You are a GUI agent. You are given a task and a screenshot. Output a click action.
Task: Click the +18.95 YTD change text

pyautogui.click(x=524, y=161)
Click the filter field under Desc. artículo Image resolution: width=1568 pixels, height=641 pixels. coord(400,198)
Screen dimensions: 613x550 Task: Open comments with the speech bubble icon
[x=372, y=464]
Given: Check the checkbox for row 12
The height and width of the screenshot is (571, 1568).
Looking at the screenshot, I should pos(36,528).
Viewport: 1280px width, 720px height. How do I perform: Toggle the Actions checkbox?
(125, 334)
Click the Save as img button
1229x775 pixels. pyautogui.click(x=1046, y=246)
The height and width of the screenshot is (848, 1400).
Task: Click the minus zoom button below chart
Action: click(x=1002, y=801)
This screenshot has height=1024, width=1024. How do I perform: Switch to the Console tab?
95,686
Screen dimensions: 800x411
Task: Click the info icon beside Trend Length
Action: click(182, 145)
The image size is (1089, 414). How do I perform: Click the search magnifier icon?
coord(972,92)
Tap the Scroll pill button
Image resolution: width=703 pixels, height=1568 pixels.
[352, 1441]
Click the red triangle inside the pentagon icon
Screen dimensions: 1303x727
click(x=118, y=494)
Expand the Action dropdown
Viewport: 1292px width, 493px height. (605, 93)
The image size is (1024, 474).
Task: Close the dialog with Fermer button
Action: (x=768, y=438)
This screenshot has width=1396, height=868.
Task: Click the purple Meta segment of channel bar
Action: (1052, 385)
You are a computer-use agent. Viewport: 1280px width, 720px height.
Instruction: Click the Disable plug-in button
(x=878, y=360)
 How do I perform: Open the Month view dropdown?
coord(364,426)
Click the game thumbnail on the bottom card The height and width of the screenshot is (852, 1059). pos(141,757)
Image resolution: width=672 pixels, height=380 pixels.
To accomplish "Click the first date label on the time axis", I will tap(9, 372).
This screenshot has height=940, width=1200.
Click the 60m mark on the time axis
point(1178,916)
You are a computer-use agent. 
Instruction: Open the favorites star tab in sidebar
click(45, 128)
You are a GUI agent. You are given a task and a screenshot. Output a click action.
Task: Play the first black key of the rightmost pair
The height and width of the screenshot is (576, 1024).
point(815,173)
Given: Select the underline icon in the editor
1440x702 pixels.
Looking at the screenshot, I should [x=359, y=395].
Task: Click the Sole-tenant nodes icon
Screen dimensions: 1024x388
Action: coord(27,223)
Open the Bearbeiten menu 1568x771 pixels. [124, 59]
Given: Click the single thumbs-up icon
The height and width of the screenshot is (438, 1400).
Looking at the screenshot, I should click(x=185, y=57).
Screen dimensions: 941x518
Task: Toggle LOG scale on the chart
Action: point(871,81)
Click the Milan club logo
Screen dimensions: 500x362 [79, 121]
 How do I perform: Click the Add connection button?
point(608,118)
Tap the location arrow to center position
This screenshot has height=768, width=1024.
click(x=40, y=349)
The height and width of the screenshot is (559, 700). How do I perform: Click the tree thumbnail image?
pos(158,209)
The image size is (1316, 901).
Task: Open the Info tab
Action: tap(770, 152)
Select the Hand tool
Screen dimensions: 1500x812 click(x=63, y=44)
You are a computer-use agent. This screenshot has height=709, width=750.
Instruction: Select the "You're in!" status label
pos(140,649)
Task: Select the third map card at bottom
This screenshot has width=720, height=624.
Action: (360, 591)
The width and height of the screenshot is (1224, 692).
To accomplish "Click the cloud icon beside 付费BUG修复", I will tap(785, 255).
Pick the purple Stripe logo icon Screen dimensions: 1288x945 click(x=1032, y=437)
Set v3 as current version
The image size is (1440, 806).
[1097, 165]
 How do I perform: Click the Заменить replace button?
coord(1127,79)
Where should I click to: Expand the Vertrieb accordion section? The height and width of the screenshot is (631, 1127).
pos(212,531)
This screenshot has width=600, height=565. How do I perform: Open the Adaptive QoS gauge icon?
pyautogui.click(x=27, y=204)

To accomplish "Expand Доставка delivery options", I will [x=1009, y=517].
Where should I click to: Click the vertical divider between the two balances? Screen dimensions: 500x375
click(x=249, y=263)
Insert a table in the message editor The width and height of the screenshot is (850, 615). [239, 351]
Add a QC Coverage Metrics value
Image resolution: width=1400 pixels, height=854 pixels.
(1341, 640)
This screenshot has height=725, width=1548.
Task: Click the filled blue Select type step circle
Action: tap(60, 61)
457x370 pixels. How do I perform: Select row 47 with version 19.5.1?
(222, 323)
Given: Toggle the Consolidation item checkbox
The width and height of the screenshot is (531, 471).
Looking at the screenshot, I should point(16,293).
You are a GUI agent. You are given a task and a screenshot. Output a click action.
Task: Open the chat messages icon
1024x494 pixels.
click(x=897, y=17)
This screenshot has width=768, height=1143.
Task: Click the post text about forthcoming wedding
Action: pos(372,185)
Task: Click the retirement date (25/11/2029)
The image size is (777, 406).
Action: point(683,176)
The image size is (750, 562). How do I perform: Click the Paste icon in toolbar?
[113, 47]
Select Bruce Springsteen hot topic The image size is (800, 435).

_TASK_
Copy the lines above exactly, beginning at the line that has "How do I perform: Click the Add" and stopping after the line that has "Given: Toggle the Consolidation item checkbox", and omit the rest.

_EXERCISE RESPONSE_
 How do I perform: Click the Add connection button?
point(608,118)
Tap the location arrow to center position
This screenshot has height=768, width=1024.
click(x=40, y=349)
The height and width of the screenshot is (559, 700). How do I perform: Click the tree thumbnail image?
pos(158,209)
The image size is (1316, 901).
Task: Open the Info tab
Action: tap(770, 152)
Select the Hand tool
Screen dimensions: 1500x812 click(x=63, y=44)
You are a computer-use agent. This screenshot has height=709, width=750.
Instruction: Select the "You're in!" status label
pos(140,649)
Task: Select the third map card at bottom
This screenshot has width=720, height=624.
Action: (360, 591)
The width and height of the screenshot is (1224, 692).
To accomplish "Click the cloud icon beside 付费BUG修复", I will tap(785, 255).
Pick the purple Stripe logo icon Screen dimensions: 1288x945 click(x=1032, y=437)
Set v3 as current version
The image size is (1440, 806).
[1097, 165]
 How do I perform: Click the Заменить replace button?
coord(1127,79)
Where should I click to: Expand the Vertrieb accordion section? The height and width of the screenshot is (631, 1127).
pos(212,531)
This screenshot has width=600, height=565. How do I perform: Open the Adaptive QoS gauge icon?
pyautogui.click(x=27, y=204)

To accomplish "Expand Доставка delivery options", I will [x=1009, y=517].
Where should I click to: Click the vertical divider between the two balances? Screen dimensions: 500x375
click(x=249, y=263)
Insert a table in the message editor The width and height of the screenshot is (850, 615). [239, 351]
Add a QC Coverage Metrics value
Image resolution: width=1400 pixels, height=854 pixels.
(1341, 640)
This screenshot has height=725, width=1548.
Task: Click the filled blue Select type step circle
Action: tap(60, 61)
457x370 pixels. How do I perform: Select row 47 with version 19.5.1?
(222, 323)
Given: Toggle the Consolidation item checkbox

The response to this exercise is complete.